--- DATA SECTION Enclosed Below ---

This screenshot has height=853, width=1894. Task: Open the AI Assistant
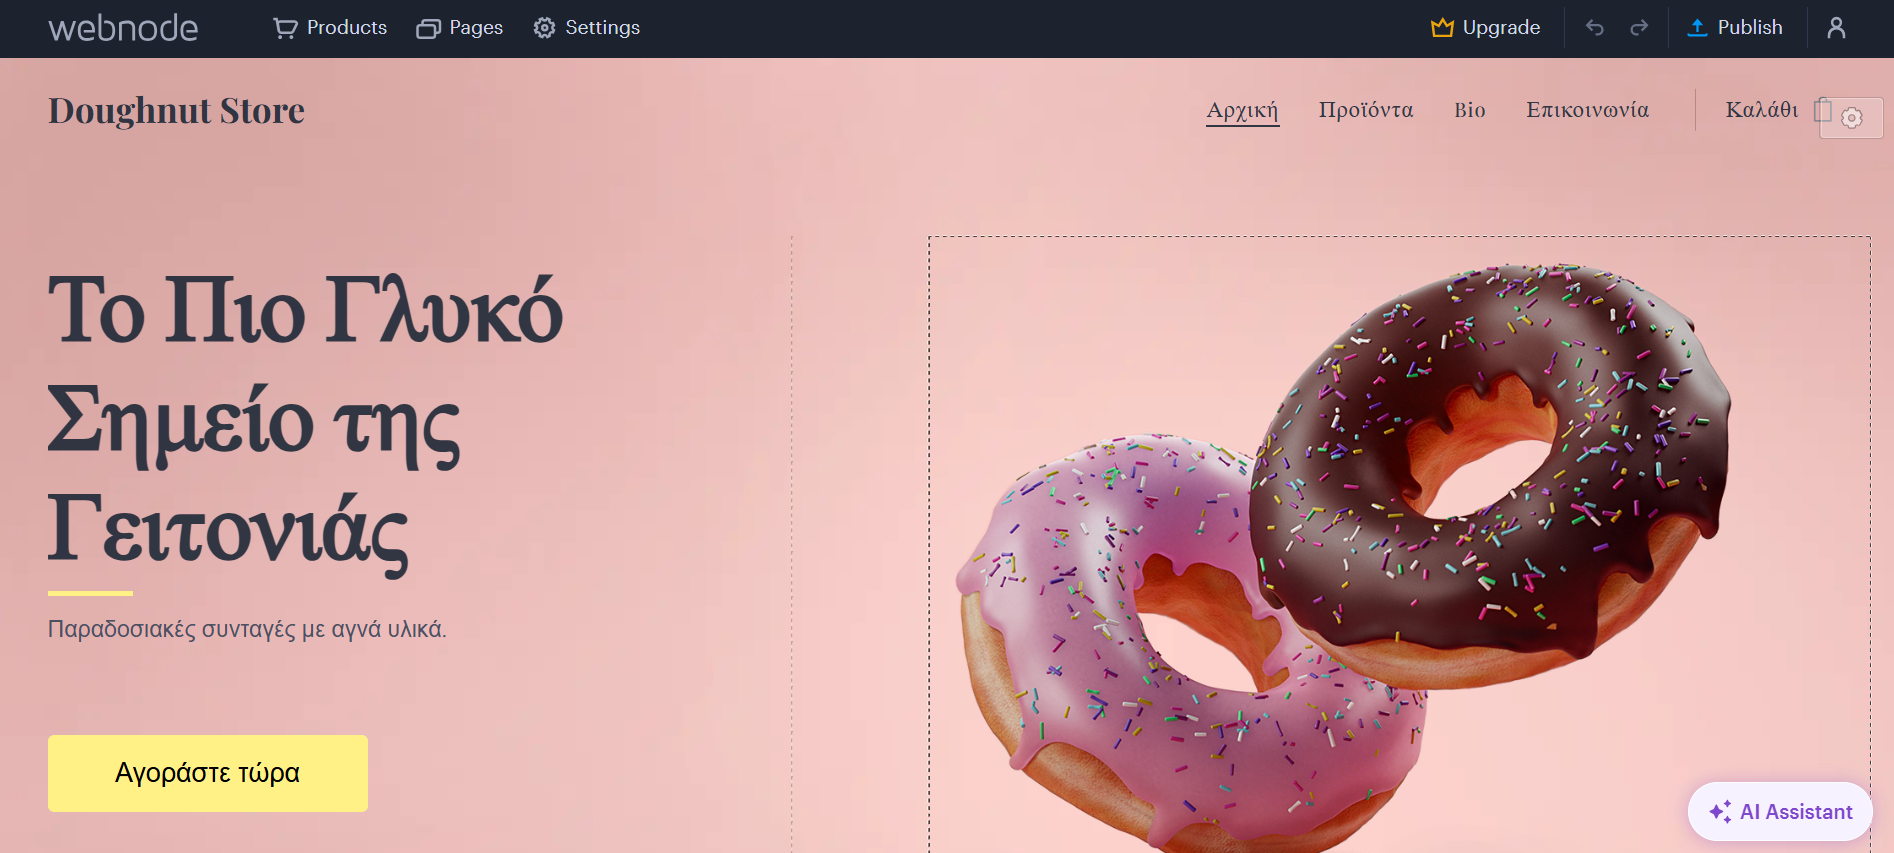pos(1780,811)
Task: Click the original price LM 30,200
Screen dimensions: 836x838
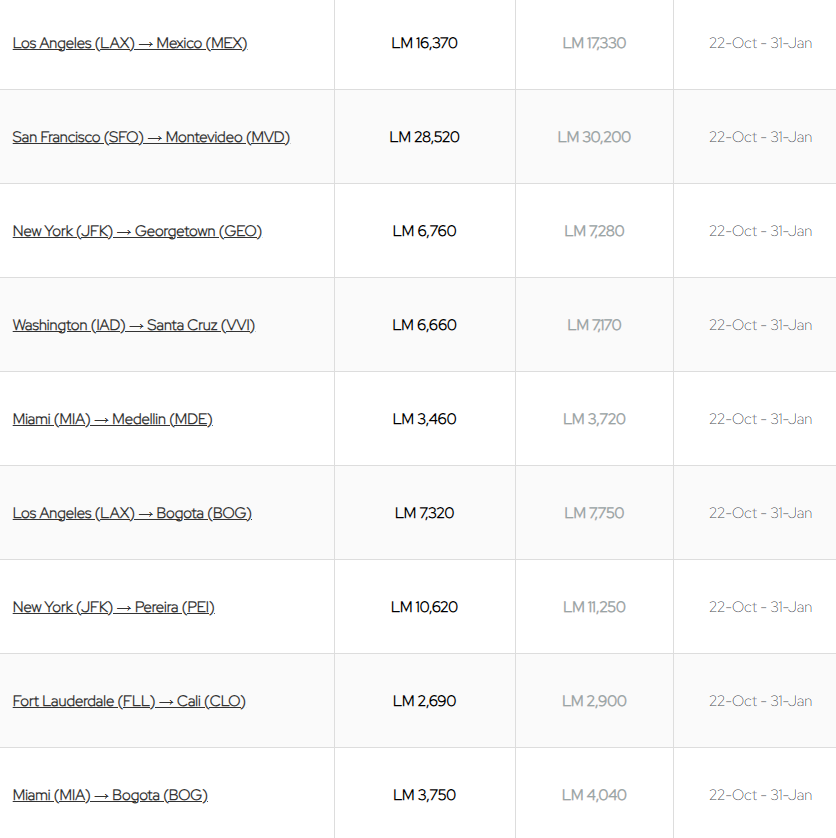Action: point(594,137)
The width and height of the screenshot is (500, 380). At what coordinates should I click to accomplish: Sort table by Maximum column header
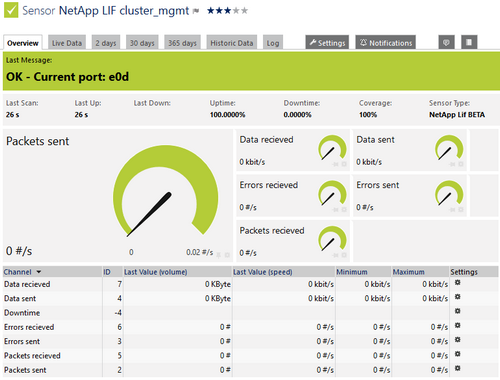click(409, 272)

--- End of Enclosed DATA SECTION ---

WORK TASK:
Set every entry down again word for word, but not the pictures.

ANSWER BOX:
This screenshot has height=853, width=1894. Task: Open the AI Assistant
pos(1780,811)
Task: Click the original price LM 30,200
Screen dimensions: 836x838
Action: point(594,137)
The width and height of the screenshot is (500, 380). At what coordinates should I click to accomplish: Sort table by Maximum column header
click(409, 272)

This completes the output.